Students from Anhui Normal University in China, completing the second phase of their 2+2 program at Brenau, weren’t expecting an alumna of their school to give a talk about her artwork on Nov. 13. Ying Li, an ANU graduate of 1977, is professor and chair of fine arts at Haverford College in Pennsylvania.
Her unique style of rendering landscapes in oil raised a number of interesting questions during her Nov. 13 artist talk at Brenau. Many of them related to colors and the amount of abstraction that characterizes her work.
“You need to see things your own way. There is no right or wrong way to see,” she explained. “I paint landscapes, but this doesn’t mean I show every item exactly as it is.” One of her favorite anecdotes involved a little girl watching her paint at the shore of a lake. “I’m painting that boat,” she replied when the girl asked about the subject of her work. Her young visitor examined the painting in progress, and finally asked, “Where’s the boat?”
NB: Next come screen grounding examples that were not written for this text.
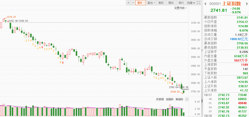Screen dimensions: 249x117
Task: Click the 2738.93 low price marker
Action: tap(175, 92)
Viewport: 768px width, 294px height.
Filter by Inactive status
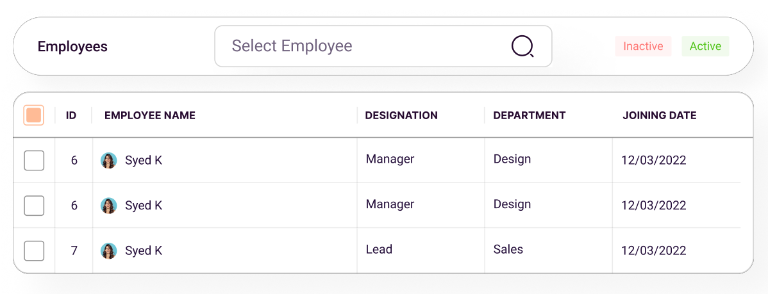643,46
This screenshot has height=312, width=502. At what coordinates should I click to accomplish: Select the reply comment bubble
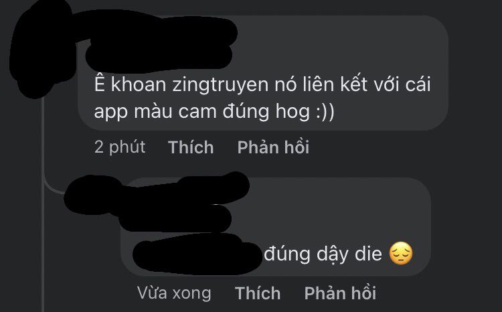coord(275,227)
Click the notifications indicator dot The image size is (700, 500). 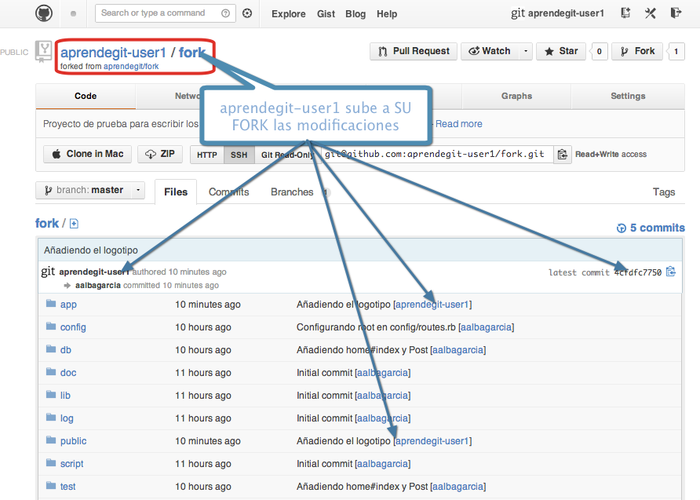[x=74, y=13]
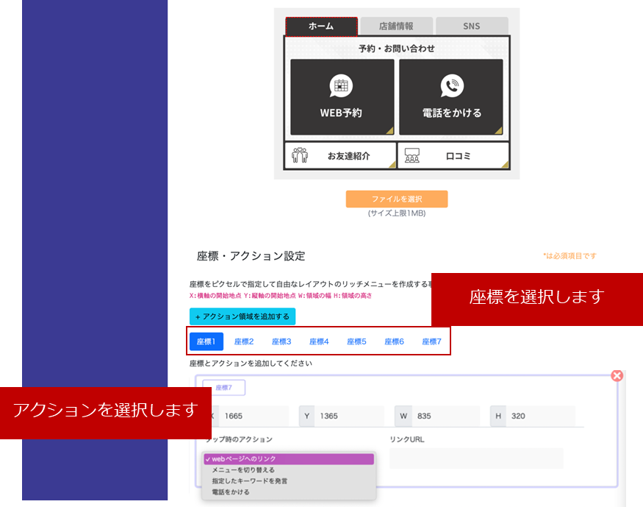Switch to the SNS tab
The width and height of the screenshot is (643, 507).
pos(471,26)
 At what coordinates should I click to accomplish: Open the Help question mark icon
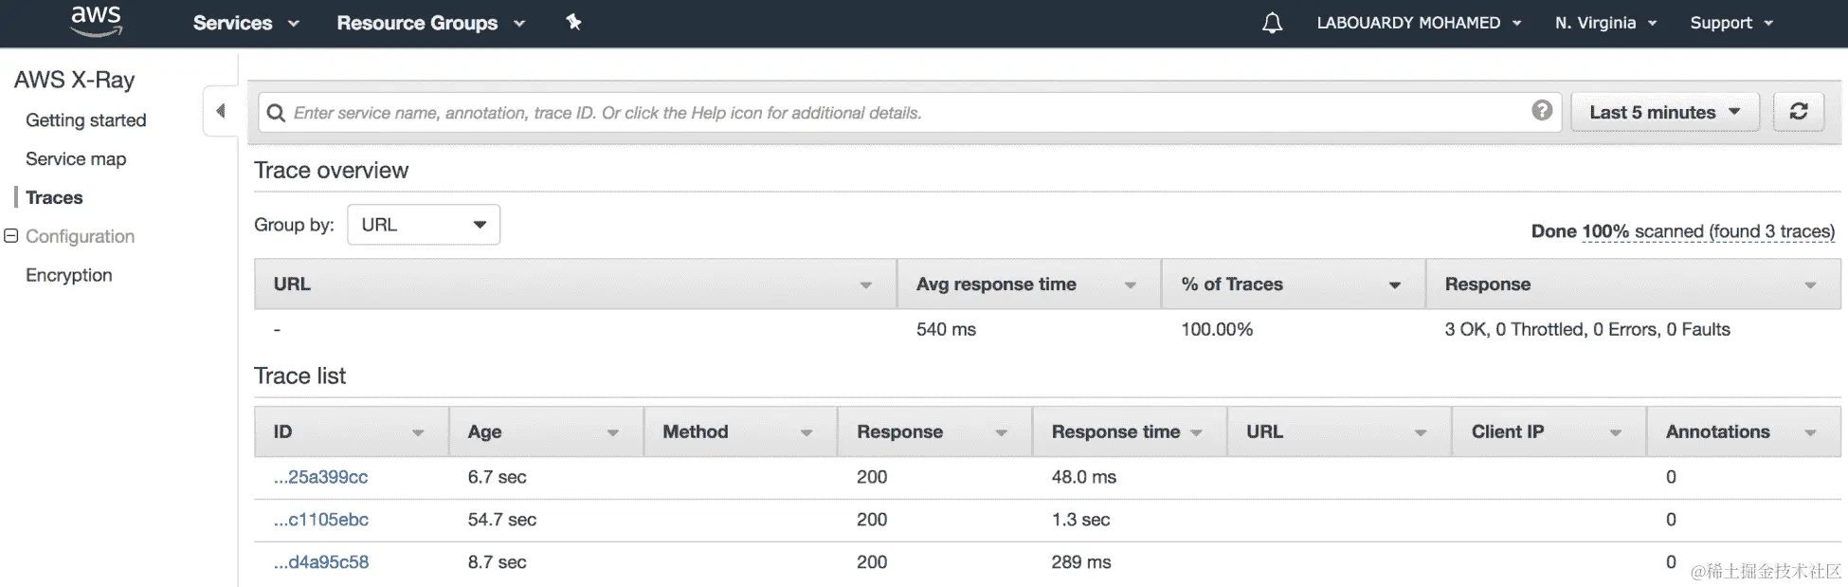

An audience new to her style may first see a collection of paint dabs in many different colors. After stepping back and looking at a painting from greater distance, shapes and depths evolve. Tranquil hues of blue and green are interspersed with loud specs of orange, standing out like exclamation marks in the landscape renditions.
“I paint nature,” Li said. “Nature is not smooth. It’s messy. It’s many different things.”
The attending students, including education and humanities majors among those from the Art & Design Department, took away a sense of enrichment. “This is done differently than I have ever seen,” said Qingyuan Zhu, a graduate student of interior design. “It opens a whole new way of looking at the world.”